The systematic recompilation of documents commenced with the fall of Bilbao, and in 1938 Serrano Súñer as Minister of the Interior, set up the Delegación del Estado para Recuperación de Documentos which started preparing documentation with which to prepare trials at military courts.

On the other hand, the Delegación de Servicios Especiales, which reported to General Franco's Private Office, was located at Salamanca, the city Franco had established as his headquarters.

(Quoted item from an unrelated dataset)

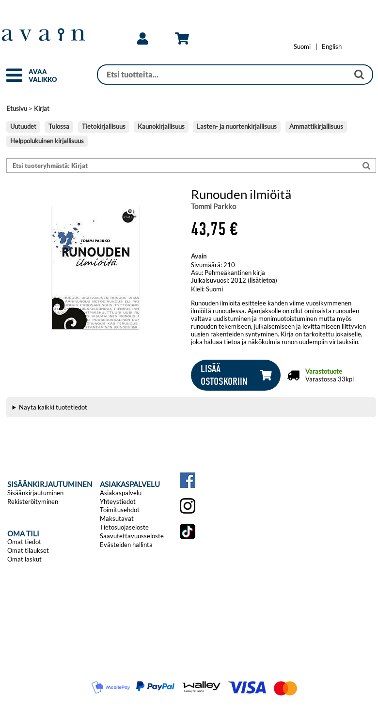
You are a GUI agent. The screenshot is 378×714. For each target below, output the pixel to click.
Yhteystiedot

In 1944, given the overlapping functions of the two bodies, they were brought together under the Delegación Nacional de Servicios Documentales, belonging to the Presidencia del Gobierno. Their function was specifically, to draw up dossiers to be used at the numerous courts set up under the regime: courts martial in general; the Tribunales de Responsabilidades Políticas; the Tribunales de Depuración de Funcionarios and the Tribunal Especial para la Represión de la Masonería y el Comunismo.

With the death of Franco, the dictatorship's Document Services was suppressed by the Royal Decree 276/1977 and in 1979 the collection was transferred to the newly created Ministry of Culture whose National Historic Archive set up a dedicated department.

The Archivo General de la Guerra Civil Española, housed at Salamanca, was formally constituted in 1999.

== Committee of experts ==
A committee of experts, comprising among others, the former director-general of Unesco, Federico Mayor Zaragoza (spokesman), Columbia University Professor of History Edward Malefakis, and Juan Pablo Fusi, declared in 2004, by a majority of 14 of its 17 members (with three abstentions), that it was "just and legitimate" that the documents be returned to the autonomous government.

The return of the corresponding documents to the Catalan authorities was formalised in 2005 by Law 21/2005, which established that within a year a new documentation centre, the Centro Documental de la Memoria Histórica, belonging to the state, would be set up in Salamanca.